• Task brief: Copy out all the lines below, switching every "coordinate pair" to "point" and leaving everything else unchanged.
-*-*-
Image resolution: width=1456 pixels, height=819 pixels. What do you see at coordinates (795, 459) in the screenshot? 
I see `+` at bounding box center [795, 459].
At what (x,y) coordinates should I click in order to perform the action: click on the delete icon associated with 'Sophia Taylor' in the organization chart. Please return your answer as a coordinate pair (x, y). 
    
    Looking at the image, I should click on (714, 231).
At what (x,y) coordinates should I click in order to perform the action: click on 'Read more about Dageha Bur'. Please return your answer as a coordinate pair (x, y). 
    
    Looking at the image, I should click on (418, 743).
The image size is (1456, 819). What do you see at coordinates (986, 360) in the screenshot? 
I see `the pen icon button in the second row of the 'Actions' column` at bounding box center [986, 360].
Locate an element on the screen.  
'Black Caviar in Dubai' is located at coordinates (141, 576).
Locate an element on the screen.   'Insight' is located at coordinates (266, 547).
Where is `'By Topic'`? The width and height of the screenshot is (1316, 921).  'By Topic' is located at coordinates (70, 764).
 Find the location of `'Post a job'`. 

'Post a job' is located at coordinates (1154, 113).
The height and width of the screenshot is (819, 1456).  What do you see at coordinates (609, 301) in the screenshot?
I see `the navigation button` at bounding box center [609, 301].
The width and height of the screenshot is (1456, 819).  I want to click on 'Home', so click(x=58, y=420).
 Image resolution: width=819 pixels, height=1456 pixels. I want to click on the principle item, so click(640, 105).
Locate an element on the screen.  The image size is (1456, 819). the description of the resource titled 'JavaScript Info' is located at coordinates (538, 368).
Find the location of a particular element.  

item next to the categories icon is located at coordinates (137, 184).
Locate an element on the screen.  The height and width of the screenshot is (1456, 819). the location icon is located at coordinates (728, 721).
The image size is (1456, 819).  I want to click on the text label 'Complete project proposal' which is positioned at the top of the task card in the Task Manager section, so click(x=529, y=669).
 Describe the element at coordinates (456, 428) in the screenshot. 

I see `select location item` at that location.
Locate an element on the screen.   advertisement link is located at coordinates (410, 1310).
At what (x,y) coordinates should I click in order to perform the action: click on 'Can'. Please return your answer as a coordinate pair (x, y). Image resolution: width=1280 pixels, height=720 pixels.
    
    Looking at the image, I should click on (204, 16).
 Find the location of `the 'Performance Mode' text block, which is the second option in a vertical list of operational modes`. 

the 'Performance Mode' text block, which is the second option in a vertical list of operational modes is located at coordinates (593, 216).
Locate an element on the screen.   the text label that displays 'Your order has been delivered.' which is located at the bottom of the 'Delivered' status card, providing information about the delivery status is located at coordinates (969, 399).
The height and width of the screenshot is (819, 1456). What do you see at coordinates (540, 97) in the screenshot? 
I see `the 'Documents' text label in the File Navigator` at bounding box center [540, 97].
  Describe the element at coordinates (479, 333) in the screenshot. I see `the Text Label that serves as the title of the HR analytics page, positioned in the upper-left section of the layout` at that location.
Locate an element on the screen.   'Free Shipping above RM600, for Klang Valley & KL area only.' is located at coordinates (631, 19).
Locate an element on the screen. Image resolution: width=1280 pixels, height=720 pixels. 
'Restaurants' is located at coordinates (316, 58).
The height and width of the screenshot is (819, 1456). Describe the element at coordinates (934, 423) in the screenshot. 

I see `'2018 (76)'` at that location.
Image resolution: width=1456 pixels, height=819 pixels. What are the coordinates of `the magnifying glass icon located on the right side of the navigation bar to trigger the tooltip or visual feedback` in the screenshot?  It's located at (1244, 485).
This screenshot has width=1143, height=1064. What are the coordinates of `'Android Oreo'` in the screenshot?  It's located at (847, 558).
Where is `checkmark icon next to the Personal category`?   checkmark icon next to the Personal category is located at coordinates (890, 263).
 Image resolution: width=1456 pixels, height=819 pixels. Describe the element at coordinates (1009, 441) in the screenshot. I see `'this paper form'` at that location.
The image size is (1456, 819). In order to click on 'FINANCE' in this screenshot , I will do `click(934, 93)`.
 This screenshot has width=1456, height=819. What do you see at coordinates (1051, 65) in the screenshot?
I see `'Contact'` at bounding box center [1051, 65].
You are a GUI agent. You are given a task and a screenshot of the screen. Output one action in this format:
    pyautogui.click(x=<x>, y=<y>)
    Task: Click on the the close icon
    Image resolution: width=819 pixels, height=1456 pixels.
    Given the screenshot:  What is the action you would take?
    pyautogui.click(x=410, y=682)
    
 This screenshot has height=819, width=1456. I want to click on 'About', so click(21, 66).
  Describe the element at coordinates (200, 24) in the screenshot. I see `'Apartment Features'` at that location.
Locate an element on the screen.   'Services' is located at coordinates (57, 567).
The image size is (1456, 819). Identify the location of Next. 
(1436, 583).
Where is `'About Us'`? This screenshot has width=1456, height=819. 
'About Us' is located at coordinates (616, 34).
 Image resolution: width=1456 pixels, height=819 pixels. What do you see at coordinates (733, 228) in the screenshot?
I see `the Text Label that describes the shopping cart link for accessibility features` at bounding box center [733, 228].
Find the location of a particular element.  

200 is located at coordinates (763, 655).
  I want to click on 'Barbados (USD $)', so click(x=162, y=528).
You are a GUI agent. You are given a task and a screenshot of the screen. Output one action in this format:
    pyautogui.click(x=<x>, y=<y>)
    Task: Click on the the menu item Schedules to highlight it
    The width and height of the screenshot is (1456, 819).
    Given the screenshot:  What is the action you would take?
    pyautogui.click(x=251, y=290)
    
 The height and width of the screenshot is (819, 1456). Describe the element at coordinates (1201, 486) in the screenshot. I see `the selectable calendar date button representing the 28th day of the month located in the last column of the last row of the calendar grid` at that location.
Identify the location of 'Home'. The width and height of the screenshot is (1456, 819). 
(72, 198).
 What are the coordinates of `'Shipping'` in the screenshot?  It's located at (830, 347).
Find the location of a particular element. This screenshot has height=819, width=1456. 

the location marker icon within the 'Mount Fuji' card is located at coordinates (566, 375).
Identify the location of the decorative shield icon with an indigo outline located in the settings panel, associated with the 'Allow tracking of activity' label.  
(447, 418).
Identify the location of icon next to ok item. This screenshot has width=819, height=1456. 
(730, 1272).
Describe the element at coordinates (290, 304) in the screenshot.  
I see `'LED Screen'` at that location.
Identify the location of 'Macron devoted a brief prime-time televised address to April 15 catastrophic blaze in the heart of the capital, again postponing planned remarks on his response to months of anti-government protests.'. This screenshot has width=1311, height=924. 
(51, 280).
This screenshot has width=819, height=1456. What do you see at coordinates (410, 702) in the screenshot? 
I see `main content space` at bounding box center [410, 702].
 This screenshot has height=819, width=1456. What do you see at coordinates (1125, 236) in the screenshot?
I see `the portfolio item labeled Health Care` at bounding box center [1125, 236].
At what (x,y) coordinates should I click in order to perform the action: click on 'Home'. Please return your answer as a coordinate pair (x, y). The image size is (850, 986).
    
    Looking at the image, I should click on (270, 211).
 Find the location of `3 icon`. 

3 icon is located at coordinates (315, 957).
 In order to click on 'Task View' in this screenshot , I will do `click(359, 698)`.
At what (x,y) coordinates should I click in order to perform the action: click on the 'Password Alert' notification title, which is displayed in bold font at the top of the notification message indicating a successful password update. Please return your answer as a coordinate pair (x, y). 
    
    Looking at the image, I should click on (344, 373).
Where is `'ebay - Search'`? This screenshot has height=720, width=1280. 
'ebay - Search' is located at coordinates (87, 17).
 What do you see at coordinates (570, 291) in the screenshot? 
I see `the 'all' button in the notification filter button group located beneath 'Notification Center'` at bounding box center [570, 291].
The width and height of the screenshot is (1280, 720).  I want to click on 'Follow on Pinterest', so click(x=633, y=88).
-*-*-
• Complete output:
Image resolution: width=1456 pixels, height=819 pixels. What do you see at coordinates (795, 459) in the screenshot? 
I see `+` at bounding box center [795, 459].
At what (x,y) coordinates should I click in order to perform the action: click on the delete icon associated with 'Sophia Taylor' in the organization chart. Please return your answer as a point (x, y). 
    
    Looking at the image, I should click on (714, 231).
At what (x,y) coordinates should I click in order to perform the action: click on 'Read more about Dageha Bur'. Please return your answer as a point (x, y). 
    
    Looking at the image, I should click on (418, 743).
The image size is (1456, 819). What do you see at coordinates (986, 360) in the screenshot? 
I see `the pen icon button in the second row of the 'Actions' column` at bounding box center [986, 360].
Locate an element on the screen.  
'Black Caviar in Dubai' is located at coordinates (141, 576).
Locate an element on the screen.   'Insight' is located at coordinates (266, 547).
Where is `'By Topic'`? The width and height of the screenshot is (1316, 921).  'By Topic' is located at coordinates (70, 764).
 Find the location of `'Post a job'`. 

'Post a job' is located at coordinates (1154, 113).
The height and width of the screenshot is (819, 1456).  What do you see at coordinates (609, 301) in the screenshot?
I see `the navigation button` at bounding box center [609, 301].
The width and height of the screenshot is (1456, 819).  I want to click on 'Home', so click(x=58, y=420).
 Image resolution: width=819 pixels, height=1456 pixels. I want to click on the principle item, so click(640, 105).
Locate an element on the screen.  The image size is (1456, 819). the description of the resource titled 'JavaScript Info' is located at coordinates (538, 368).
Find the location of a particular element.  

item next to the categories icon is located at coordinates (137, 184).
Locate an element on the screen.  The height and width of the screenshot is (1456, 819). the location icon is located at coordinates (728, 721).
The image size is (1456, 819).  I want to click on the text label 'Complete project proposal' which is positioned at the top of the task card in the Task Manager section, so click(x=529, y=669).
 Describe the element at coordinates (456, 428) in the screenshot. 

I see `select location item` at that location.
Locate an element on the screen.   advertisement link is located at coordinates (410, 1310).
At what (x,y) coordinates should I click in order to perform the action: click on 'Can'. Please return your answer as a point (x, y). Image resolution: width=1280 pixels, height=720 pixels.
    
    Looking at the image, I should click on (204, 16).
 Find the location of `the 'Performance Mode' text block, which is the second option in a vertical list of operational modes`. 

the 'Performance Mode' text block, which is the second option in a vertical list of operational modes is located at coordinates (593, 216).
Locate an element on the screen.   the text label that displays 'Your order has been delivered.' which is located at the bottom of the 'Delivered' status card, providing information about the delivery status is located at coordinates (969, 399).
The height and width of the screenshot is (819, 1456). What do you see at coordinates (540, 97) in the screenshot? 
I see `the 'Documents' text label in the File Navigator` at bounding box center [540, 97].
  Describe the element at coordinates (479, 333) in the screenshot. I see `the Text Label that serves as the title of the HR analytics page, positioned in the upper-left section of the layout` at that location.
Locate an element on the screen.   'Free Shipping above RM600, for Klang Valley & KL area only.' is located at coordinates (631, 19).
Locate an element on the screen. Image resolution: width=1280 pixels, height=720 pixels. 
'Restaurants' is located at coordinates (316, 58).
The height and width of the screenshot is (819, 1456). Describe the element at coordinates (934, 423) in the screenshot. 

I see `'2018 (76)'` at that location.
Image resolution: width=1456 pixels, height=819 pixels. What are the coordinates of `the magnifying glass icon located on the right side of the navigation bar to trigger the tooltip or visual feedback` in the screenshot?  It's located at (1244, 485).
This screenshot has width=1143, height=1064. What are the coordinates of `'Android Oreo'` in the screenshot?  It's located at (847, 558).
Where is `checkmark icon next to the Personal category`?   checkmark icon next to the Personal category is located at coordinates (890, 263).
 Image resolution: width=1456 pixels, height=819 pixels. Describe the element at coordinates (1009, 441) in the screenshot. I see `'this paper form'` at that location.
The image size is (1456, 819). In order to click on 'FINANCE' in this screenshot , I will do `click(934, 93)`.
 This screenshot has width=1456, height=819. What do you see at coordinates (1051, 65) in the screenshot?
I see `'Contact'` at bounding box center [1051, 65].
You are a GUI agent. You are given a task and a screenshot of the screen. Output one action in this format:
    pyautogui.click(x=<x>, y=<y>)
    Task: Click on the the close icon
    Image resolution: width=819 pixels, height=1456 pixels.
    Given the screenshot:  What is the action you would take?
    pyautogui.click(x=410, y=682)
    
 This screenshot has height=819, width=1456. I want to click on 'About', so click(21, 66).
  Describe the element at coordinates (200, 24) in the screenshot. I see `'Apartment Features'` at that location.
Locate an element on the screen.   'Services' is located at coordinates (57, 567).
The image size is (1456, 819). Identify the location of Next. 
(1436, 583).
Where is `'About Us'`? This screenshot has width=1456, height=819. 
'About Us' is located at coordinates (616, 34).
 Image resolution: width=1456 pixels, height=819 pixels. What do you see at coordinates (733, 228) in the screenshot?
I see `the Text Label that describes the shopping cart link for accessibility features` at bounding box center [733, 228].
Find the location of a particular element.  

200 is located at coordinates (763, 655).
  I want to click on 'Barbados (USD $)', so click(x=162, y=528).
You are a GUI agent. You are given a task and a screenshot of the screen. Output one action in this format:
    pyautogui.click(x=<x>, y=<y>)
    Task: Click on the the menu item Schedules to highlight it
    The width and height of the screenshot is (1456, 819).
    Given the screenshot:  What is the action you would take?
    pyautogui.click(x=251, y=290)
    
 The height and width of the screenshot is (819, 1456). Describe the element at coordinates (1201, 486) in the screenshot. I see `the selectable calendar date button representing the 28th day of the month located in the last column of the last row of the calendar grid` at that location.
Identify the location of 'Home'. The width and height of the screenshot is (1456, 819). 
(72, 198).
 What are the coordinates of `'Shipping'` in the screenshot?  It's located at (830, 347).
Find the location of a particular element. This screenshot has height=819, width=1456. 

the location marker icon within the 'Mount Fuji' card is located at coordinates (566, 375).
Identify the location of the decorative shield icon with an indigo outline located in the settings panel, associated with the 'Allow tracking of activity' label.  
(447, 418).
Identify the location of icon next to ok item. This screenshot has width=819, height=1456. 
(730, 1272).
Describe the element at coordinates (290, 304) in the screenshot.  
I see `'LED Screen'` at that location.
Identify the location of 'Macron devoted a brief prime-time televised address to April 15 catastrophic blaze in the heart of the capital, again postponing planned remarks on his response to months of anti-government protests.'. This screenshot has width=1311, height=924. 
(51, 280).
This screenshot has width=819, height=1456. What do you see at coordinates (410, 702) in the screenshot? 
I see `main content space` at bounding box center [410, 702].
 This screenshot has height=819, width=1456. What do you see at coordinates (1125, 236) in the screenshot?
I see `the portfolio item labeled Health Care` at bounding box center [1125, 236].
At what (x,y) coordinates should I click in order to perform the action: click on 'Home'. Please return your answer as a point (x, y). The image size is (850, 986).
    
    Looking at the image, I should click on (270, 211).
 Find the location of `3 icon`. 

3 icon is located at coordinates (315, 957).
 In order to click on 'Task View' in this screenshot , I will do `click(359, 698)`.
At what (x,y) coordinates should I click in order to perform the action: click on the 'Password Alert' notification title, which is displayed in bold font at the top of the notification message indicating a successful password update. Please return your answer as a point (x, y). 
    
    Looking at the image, I should click on (344, 373).
Where is `'ebay - Search'`? This screenshot has height=720, width=1280. 
'ebay - Search' is located at coordinates (87, 17).
 What do you see at coordinates (570, 291) in the screenshot? 
I see `the 'all' button in the notification filter button group located beneath 'Notification Center'` at bounding box center [570, 291].
The width and height of the screenshot is (1280, 720).  I want to click on 'Follow on Pinterest', so click(x=633, y=88).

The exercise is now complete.